Last winter, my best friend fell in love. We live in Los Angeles, so it wasn’t over steaming mugs of hot cocoa or whimsically collided skis. Maliah met Trevor in the epic pre-Christmas line at the Apple store at the Grove, which seems to me about as L.A. of a love story as you can get.

Anyway, I did all the best friend things. I looked over his Facebook profile, helped analyze his texts, and—of course—picked out her first date outfit, down to her blue lacy bra and underwear. (He didn’t see anything underneath her clothes for two months, according to Maliah, but cute underwear provides loads of confidence and should never be underestimated regardless of the situation.)

I know that I’m obsessing over Maliah’s love life right now because I found out last night that Lyndsey Malone has a boyfriend. Okay, sure, I never had official confirmation that Lyndsey likes girls. Zoe and Brooke claim they saw her at a Tegan & Sara concert, but I can’t believe I took that as proof of anything! It’s not like Zoe or Brooke likes girls, after all, and they were there.

I am seventeen years old. I’m about to be a senior in high school. And while maybe it would be okay at seventeen not to have had an epic love story yet, I haven’t even kissed anyone.
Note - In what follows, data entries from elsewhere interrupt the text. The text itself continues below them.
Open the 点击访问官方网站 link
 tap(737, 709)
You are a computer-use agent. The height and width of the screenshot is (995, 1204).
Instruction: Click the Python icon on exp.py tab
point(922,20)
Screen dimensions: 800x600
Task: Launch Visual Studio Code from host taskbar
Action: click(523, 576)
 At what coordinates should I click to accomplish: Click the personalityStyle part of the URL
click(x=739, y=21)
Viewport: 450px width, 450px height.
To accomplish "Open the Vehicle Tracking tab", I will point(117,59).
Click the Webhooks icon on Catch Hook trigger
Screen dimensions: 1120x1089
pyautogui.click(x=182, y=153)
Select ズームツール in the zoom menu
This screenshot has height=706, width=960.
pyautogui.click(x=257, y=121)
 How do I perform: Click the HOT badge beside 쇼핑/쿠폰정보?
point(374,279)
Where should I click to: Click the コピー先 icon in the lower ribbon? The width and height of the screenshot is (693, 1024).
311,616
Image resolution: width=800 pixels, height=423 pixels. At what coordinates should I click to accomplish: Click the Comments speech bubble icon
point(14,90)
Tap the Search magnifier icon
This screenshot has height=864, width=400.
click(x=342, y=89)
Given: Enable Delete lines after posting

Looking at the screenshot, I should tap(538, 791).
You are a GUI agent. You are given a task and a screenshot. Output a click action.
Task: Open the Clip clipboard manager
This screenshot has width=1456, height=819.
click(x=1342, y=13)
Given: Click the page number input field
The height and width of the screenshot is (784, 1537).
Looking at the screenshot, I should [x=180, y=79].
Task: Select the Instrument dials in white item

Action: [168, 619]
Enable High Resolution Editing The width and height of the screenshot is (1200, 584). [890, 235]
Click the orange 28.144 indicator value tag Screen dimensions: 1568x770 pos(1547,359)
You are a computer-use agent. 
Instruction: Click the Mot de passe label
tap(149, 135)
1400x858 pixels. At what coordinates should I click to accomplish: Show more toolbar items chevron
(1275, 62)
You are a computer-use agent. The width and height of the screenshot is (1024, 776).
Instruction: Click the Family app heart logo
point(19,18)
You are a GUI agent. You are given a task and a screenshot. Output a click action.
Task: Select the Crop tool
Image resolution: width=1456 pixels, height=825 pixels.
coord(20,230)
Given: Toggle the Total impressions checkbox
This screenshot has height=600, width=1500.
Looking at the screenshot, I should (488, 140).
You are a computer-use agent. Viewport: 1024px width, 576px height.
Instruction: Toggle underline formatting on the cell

Not even a boy. Last month, I was babysitting for the toddler twins who live next door, and when their twelve-year-old sister got home from her volleyball practice, she made an offhand comment about a boy she liked that made me assume she was nervous about kissing someone for the first time. Um, I’ve obviously kissed someone already, she’d said. I’m twelve, not nine.

I want to, in this very moment while I am walking down Glenfeliz Boulevard toward Glendale Boulevard, be fixated on summer looks and vintage reproductions and local designers. But my tween neighbor has more experience than me, and the only real-life girl I’ve liked has a boyfriend. This is why I keep forgetting to be happy about the dream internship I’ve landed—and am on my way to right now.

I meant everything I wrote to Maggie Goldman when I applied for the summer position. But I know a lot more than my letter let on; the internet is full of information when you know where and how to look. When I composed my letter, I was well aware that interns tend to get part-time—but paying—jobs for the next school year, until college takes you away and opens up space for the next girl. Maggie Goldman believed in giving people their starts; this year that person would be me.